Das Gefühl, willkommen zu sein

Hilfseinsatz auf Luzon: Teil 3 des Berichts von Einsatzärztin Dr. Nina Lang

Die letzten Sprechstunden der Rolling Clinic-Tour auf Luzon führten wir in Ableg durch, welche angenehm und teils sehr ruhig verliefen.

Rolling Clinic Luzon

Über Stock und Stein mit der Rolling Clinic

Ursache war an einem Tag eine „Wake“ (Totenwache) für einen verstorbenen Dorfbewohner. Bei dieser Tradition wird der Tote einbalsamiert und für ca. eine Woche zum Abschiednehmen Zuhause aufgebahrt. An einem anderen Tag wurden wir von der zuständigen Midwife zu einem Hausbesuch in Nähe unseres Konsultationsortes gebeten: Dort befand sich eine betagte Dame in ihren letzten Atemzügen im Beisein ihrer Angehörigen, weswegen wir außer einer Untersuchung keine weiteren Maßnahmen einleiteten und die Patientin kurz nach unserem Besuch verstarb.

Untersuchung Luzon

Mit der Untersuchung geht es los

Leider mussten wir an diesen Orten feststellen, dass wenige Patienten zu den empfohlenen Referrals gegangen waren, so dass wir die ortszuständigen Mitarbeiter nochmals baten, der Sache auf den Grund zu gehen und die notwendigen Proben gegebenenfalls Zuhause abzunehmen. Genannt wurden Gründe wie „Der Patient sei so alt, er brauche keine TB-Treatment mehr“ oder „Ich habe schlimme Knieschmerzen, ich kann nicht laufen“ – ohne an die Ansteckungsgefahr einer offenen Tuberkulose zu denken. Mancherorts beklagten die Patienten, dass sie sich die vorgeschlagenen Untersuchungen (Ultraschall Abdomen, Herzecho, Operationen etc.) nicht leisten könnten. Die Schwierigkeit besteht darin, dass im philippinischen Gesundheitssystem sowohl für die Bewohner als auch für uns teils schwer herauszufinden ist, wieviel eine Behandlung wirklich kosten würde. Offiziell ist die Behandlung im Krankenhaus (ohne Medikamente) für die arme Bevölkerung kostenlos.

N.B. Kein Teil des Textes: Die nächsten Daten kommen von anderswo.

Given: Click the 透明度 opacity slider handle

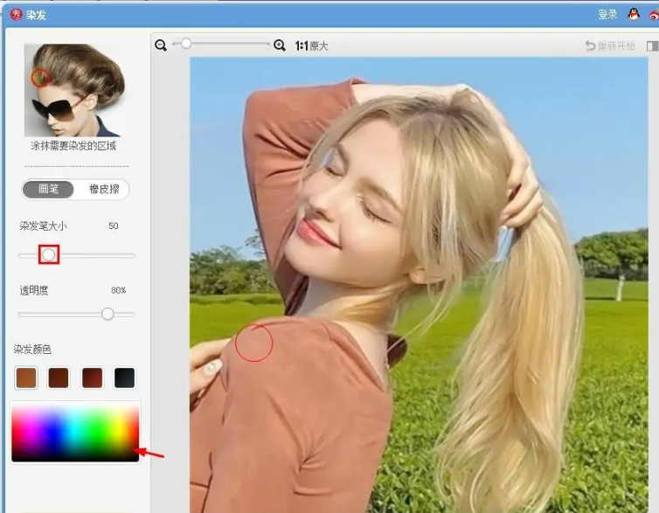Looking at the screenshot, I should [x=108, y=314].
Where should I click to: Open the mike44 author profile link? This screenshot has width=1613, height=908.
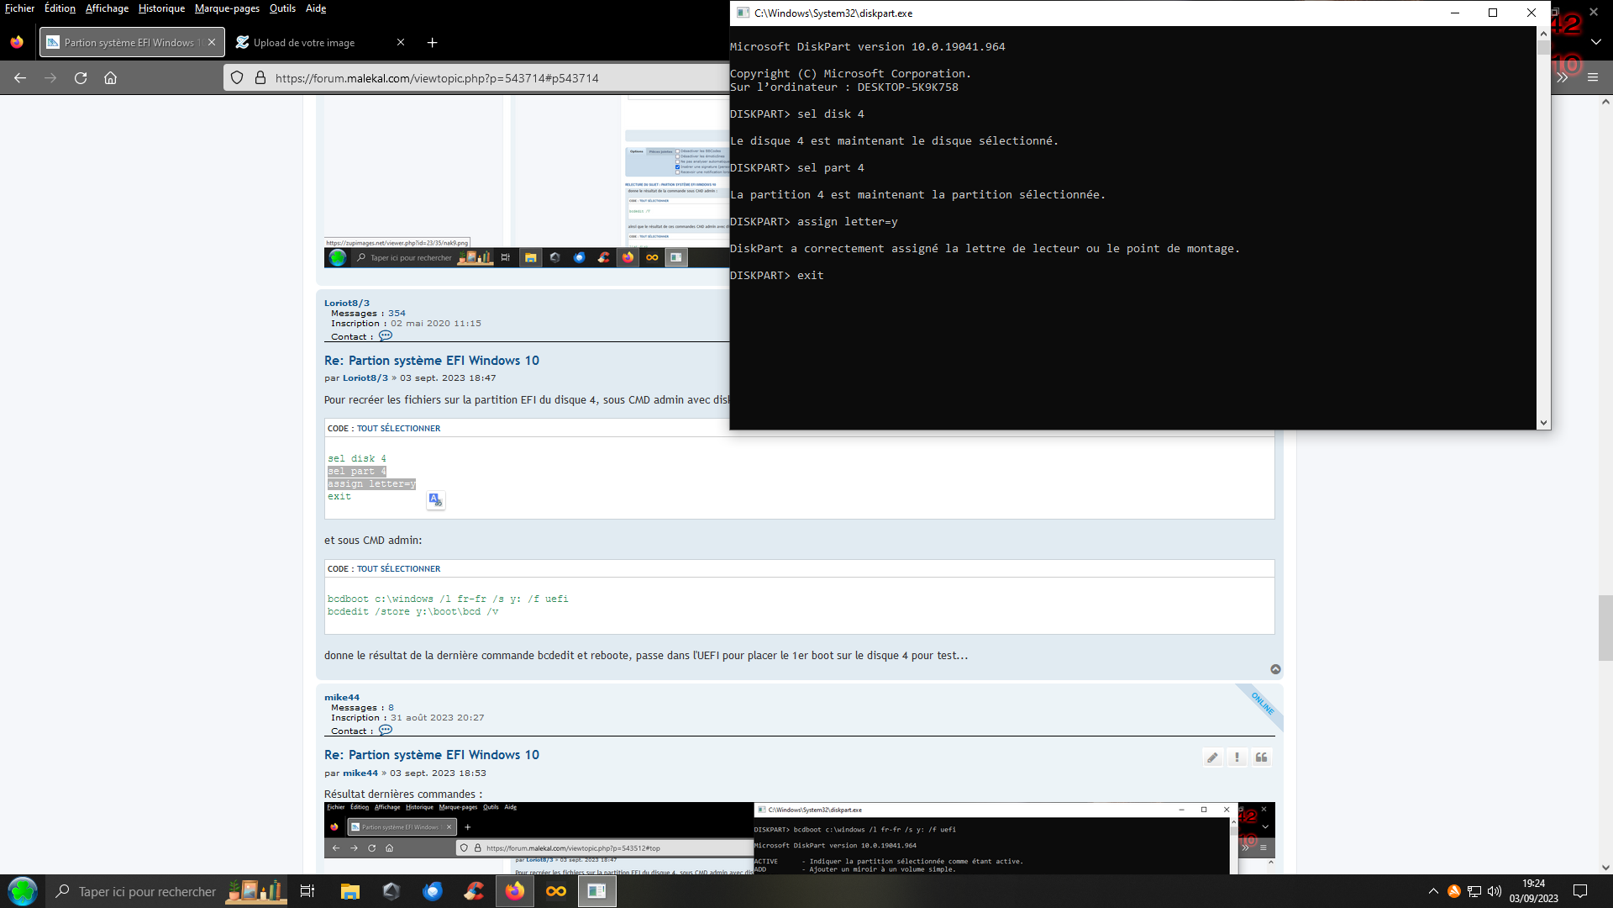point(360,773)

Immer herzlich und mit einem Lächeln

Improvisierte Waage

Eine improvisierte Waage erfüllt auch ihren Zweck

Ein wenig erschöpft durch die lange Tour und die vielen Ortswechsel begaben wir uns nun auf den Nachhauseweg, belohnten uns in der Stadt Tabuk noch mit einem erfrischenden Shake und kamen abends wieder heil im sonnigen Conner an. Es war unheimlich spannend, einen Einblick in die Häuser und Hütten der Einheimischen zu gewinnen, ihre Lebensstile und Essgewohnheiten hautnah mitzubekommen und vor allem wahnsinnig schön, immer herzlich und mit einem Lächeln im Gesicht aufgenommen zu werden. Nicht selten wurden uns die besten Betten und Schlafplätze zur Verfügung gestellt, während die Hausbewohner auf andere Zimmer oder gar Unterkünfte auswichen. Überall hatte man das Gefühl, willkommen zu sein und ich hoffe, dass wir durch unsere Arbeit ein klein wenig zurückgeben konnten.

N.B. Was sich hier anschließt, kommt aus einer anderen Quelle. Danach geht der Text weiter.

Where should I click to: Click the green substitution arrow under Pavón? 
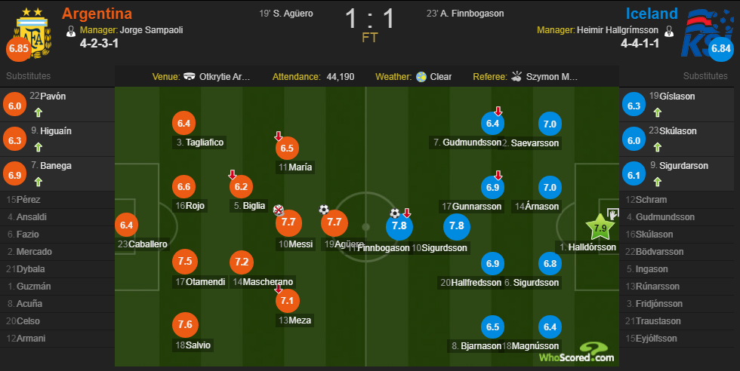click(x=39, y=112)
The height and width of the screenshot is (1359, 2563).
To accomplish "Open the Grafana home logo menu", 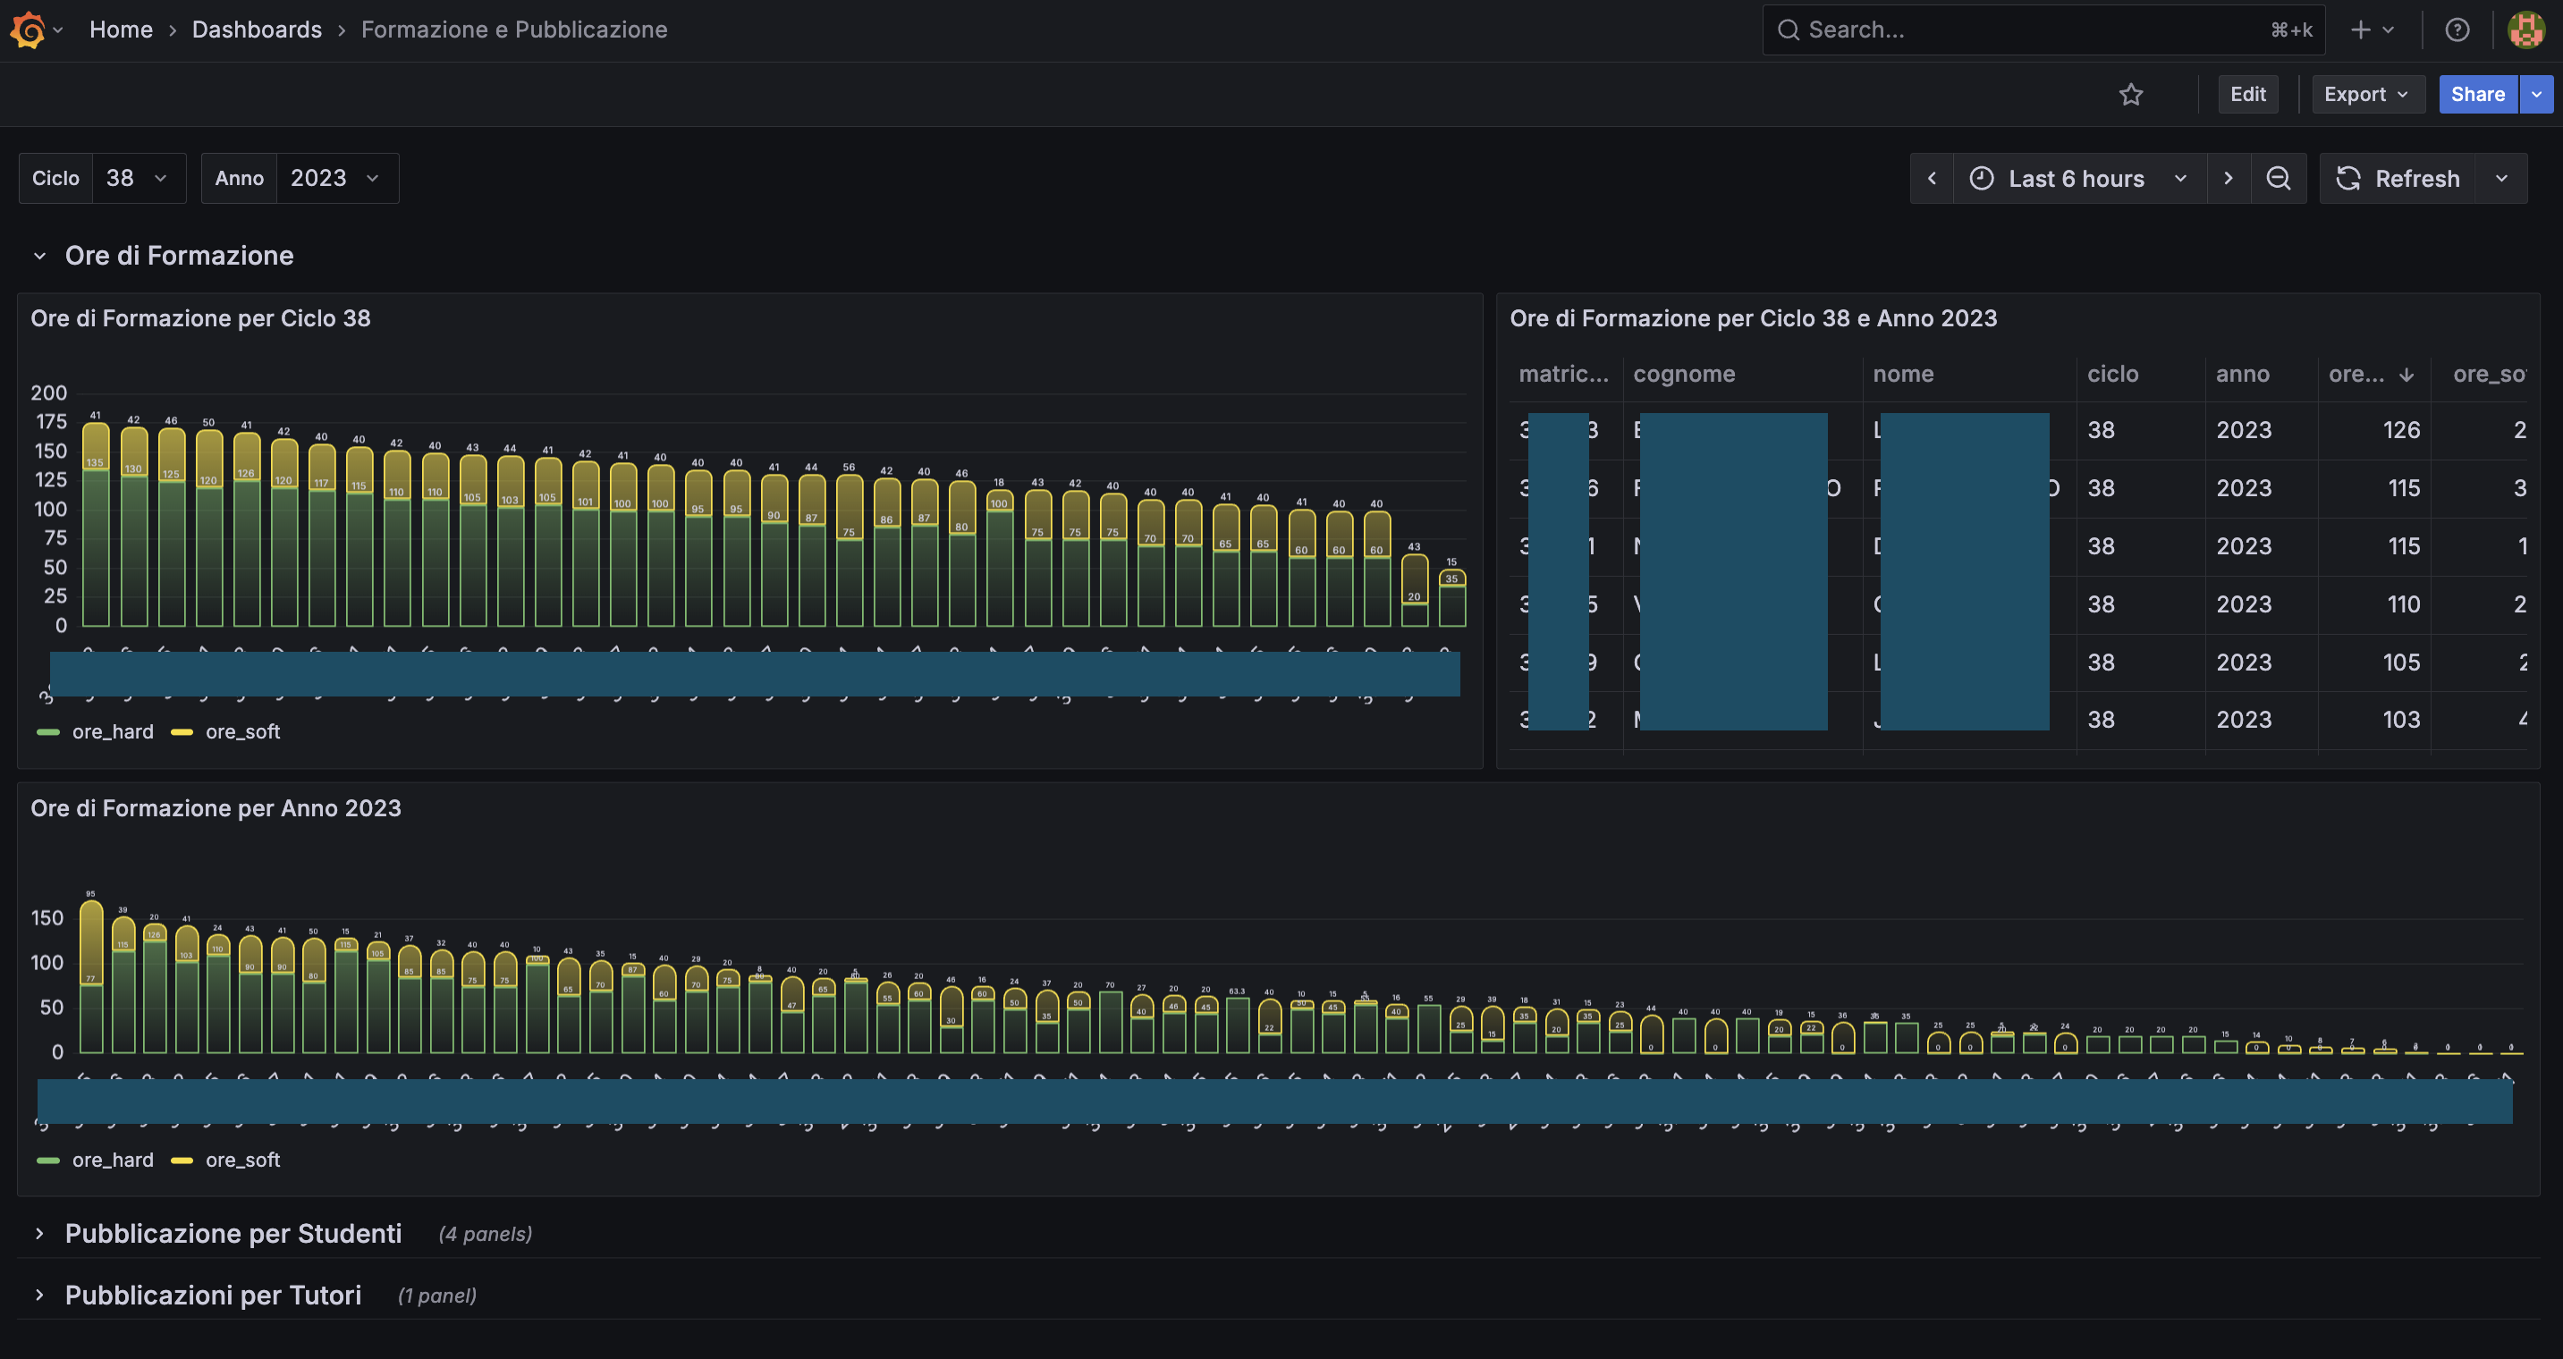I will [x=30, y=29].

Ohne Maschinen muss man eben selbst Hand anlegen

Es warteten vier freie Tage auf uns, während denen meine liebe Kollegin Heike sich verabschiedete und durch die unternehmungslustige Ylva Kilian ersetzt wurde. Wir trafen uns am Samstag alle auf einer „Giving of Certificates“-Zeremonie in einem Barangay, wo Jocelyn und Lovely die BHW  (Barangay health workers) gerade in einem zweitägigen Seminar eingeführt hatten. Die stolzen Teilnehmer strahlten und hatten offensichtlich sehr viel positive Energie und neue Ideen aus den Workshops mitgenommen, welche sie nun hoffentlich in die Arbeit in ihren Barangays stecken. Am Sonntag erkundeten Ylva und ich den Weg in die nächste Gemeinde Malama, in der es mehr Geschäfte, Bäckereien und Obststände gibt und wo wir uns mit Leckereien und nützlichen Dingen für das Büro eindeckten. Die anderen Tage vergingen schnell mit Vor- und Nachbereitungen der Tour: Besteck musste sterilisiert werden, Medikamentenboxen wieder aufgefüllt und Verbesserungsvorschläge wurden diskutiert.

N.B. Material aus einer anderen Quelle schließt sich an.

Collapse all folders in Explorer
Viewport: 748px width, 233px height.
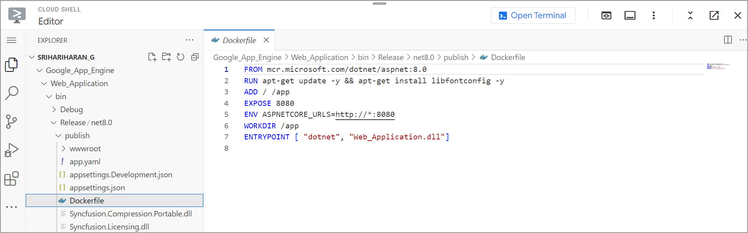[x=195, y=57]
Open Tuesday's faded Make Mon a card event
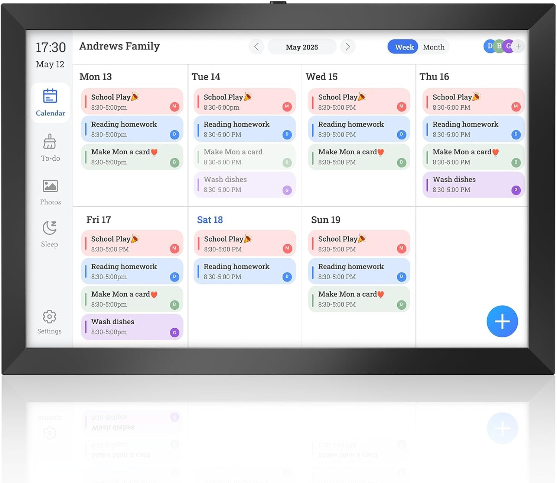 244,157
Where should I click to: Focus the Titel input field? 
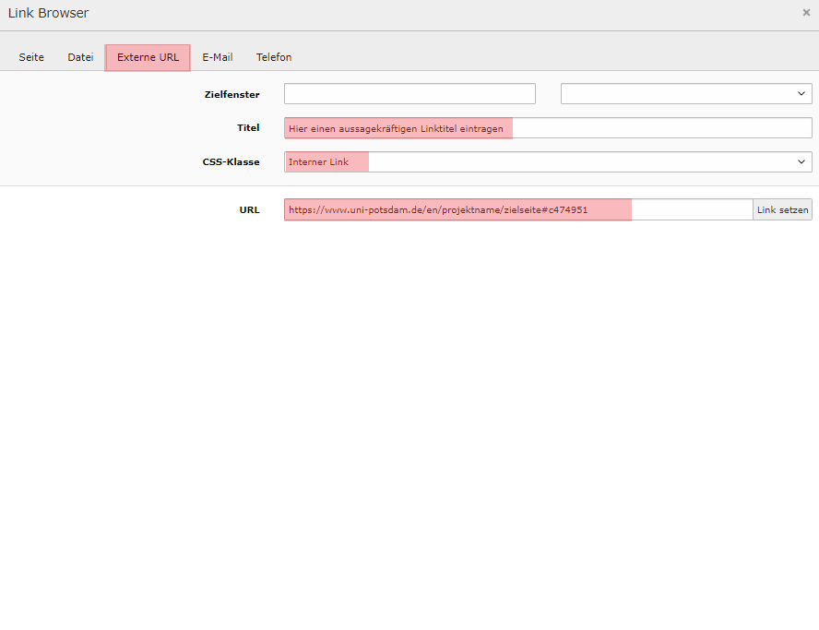click(548, 128)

Ohne Strom und ohne Wasser

Somit begaben wir uns am folgenden Dienstag auf die dritte Rolling Clinic-Tour, die vier Tage dauert und von unserem Ärztehaus in Tagestouren erreicht werden kann. In Sacpil ging es los und wiederum war es für Ylva als Neuling besonders gut, dass Gerhard mit Rat und Tat zur Seite stand. Da die Sprechstunde mittags vorbei war, blieb noch Zeit für einen Hausbesuch zu einer bereits bekannten Patientin, die eine offene Wunde am Arm hat. Sie hatte vor über einem Jahr einen Autounfall mit Verbrennungen erlitten und wegen einer offenen Unterarmfraktur eine operative Versorgung mit Platte bekommen – nur leider heilte die Wunde nie zu. Die Platte ist von außen vollständig sichtbar und infiziert. Mittlerweile hatten wir herausgefunden, dass sich die Patientin im nahegelegenen Conner District Hospital operieren lassen könnte, wofür wir ihr die Reisekosten erstatten würden.

Blutdruck messen

Zunächst wird der Gesundheitszustand der Patienten überprüft

Kaum Zuhause angekommen gab es einen richtigen Wolkenbruch, der kurz danach von Sonnenschein und einem herrlichen Regenbogen gefolgt wurde, aber gleichzeitig einen Strom- und Wasserausfall mit sich brachte. Der Wasserausfall hielt mehrere Tage an – somit machten wir es wie die Einheimischen: Wuschen uns und unsere Kleidung beim nahegelegenen Brunnen, der Grundwasser fördert, und plauderten gemütlich mit den Hausbewohnern nebenan, die uns frische Kokosnüsse anboten. Eine willkommene Stärkung für die nächsten Aufgaben, die auf uns warten…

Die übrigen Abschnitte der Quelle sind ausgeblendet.